Theme 1: Redox-based approaches to understanding ecological change in aquatic environments

Eutrophication, the deleterious growth of algae fueled by excessive nutrient additions, is one of the most pervasive anthropogenic disturbances in aquatic ecosystems. Research surrounding eutrophication has largely sought to understand the drivers and impacts of eutrophication through the lens of quantifying nutrient inputs. My research advances our understanding of eutrophication by moving beyond flux quantification and developing a robust understanding of the microbially mediated biogeochemical pathways which underpin these ecosystem scale changes. Using first principles of chemistry and our most foundational understandings of microbial physiology, my modeling work uses the underlying half reactions of microbial metabolisms to assess nitrogen cycling dynamics under varying environmental conditions. By using redox-constrained parameters (which may be more broadly applicable than species or location-specific parameters), my model improves our understanding of nitrogen cycling, and thus eutrophication, in environments where microbial community dynamics are largely unknown.

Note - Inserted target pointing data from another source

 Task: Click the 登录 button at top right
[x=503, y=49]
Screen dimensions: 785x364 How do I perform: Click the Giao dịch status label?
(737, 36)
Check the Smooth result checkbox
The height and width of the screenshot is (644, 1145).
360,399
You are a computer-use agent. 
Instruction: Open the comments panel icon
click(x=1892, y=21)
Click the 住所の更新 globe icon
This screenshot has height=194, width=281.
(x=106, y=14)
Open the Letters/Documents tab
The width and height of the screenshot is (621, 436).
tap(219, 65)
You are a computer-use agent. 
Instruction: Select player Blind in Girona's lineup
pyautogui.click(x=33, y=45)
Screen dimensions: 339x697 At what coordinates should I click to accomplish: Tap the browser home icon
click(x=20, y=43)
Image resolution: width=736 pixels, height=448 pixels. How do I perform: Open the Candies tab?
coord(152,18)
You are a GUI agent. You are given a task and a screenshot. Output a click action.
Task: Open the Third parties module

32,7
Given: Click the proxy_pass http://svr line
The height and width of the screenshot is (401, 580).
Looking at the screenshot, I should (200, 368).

In the first research paper of my postdoctoral fellowship (in prep for ISME J), I show how this model identifies transition points of likely maximum nitrous oxide emissions as a function of organic matter loading. Nitrous oxide is a powerful greenhouse gas (with a greater warming effect than both carbon dioxide and methane). Thus, understanding conditions which promote nitrous oxide production is a critical component of understanding climate change that is currently poorly reflected in global ocean models. Furthermore, the contributions of industrial aquaculture to global nitrous oxide emissions are currently poorly quantified, leading to uncertainty in the climate impact of this growing industry.

Theme 2: Cryptic biogeochemical impacts of aquaculture

Organic matter (OM) loading is a ubiquitous effect of finfish aquaculture. One important ecological implication of OM loading is that it alters the biogeochemical transformations that dictate the degree to which bioavailable nitrogen is retained in an ecosystem as inorganic nitrogen or else converted to nitrous oxide or dinitrogen gas. Therefore, depending on surrounding ecosystem dynamics, an aquaculture operation may either 1) produce potent greenhouse gases, 2) induce eutrophication in surrounding waters, or 3) act as an ocean fertilization experiment, potentially sequestering carbon. The biogeochemical underpinnings of aquaculture’s impacts are poorly understood and even more poorly reflected in sustainability standards. As a faculty member, one of my group’s primary research goals will be to further understand the cryptic biogeochemical impacts of aquaculture. The goal of this research will be to improve the sustainability of the industry and also develop and test the ways in which aquaculture may expand our understanding of aquatic ecology while potentially providing a mitigation tool for climate change. These research aims are outlined in my recent publication (“The aquaculture industry as a global network of perturbation experiments”).

Theme 3: Biogeochemical cycling and trophic state development in warm water ecosystems 

Our understanding of tropical aquatic ecology and the key mechanisms behind regime shifts (such as eutrophication) lags behind that of temperate systems. My research works to correct this imbalance while advancing our broader understanding of aquatic ecosystem biogeochemistry. This body of research is largely grounded in my dissertation work which was focused on tropical lakes. One unique feature of many tropical lakes is the high temperatures (> 20 °C) of the anoxic water column in lakes which maintain stable seasonal stratification. These warm and anoxic conditions support anaerobic metabolisms that are otherwise thermally constrained at higher latitudes. I am particularly interested in how this unique thermophysical structure dictates the fate of anthropogenically sourced nutrients. This work is not only critical to understanding contemporary tropical lake ecology but offers insight into the ecosystem ecology of subtropical and mid-latitude lakes under future climate scenarios.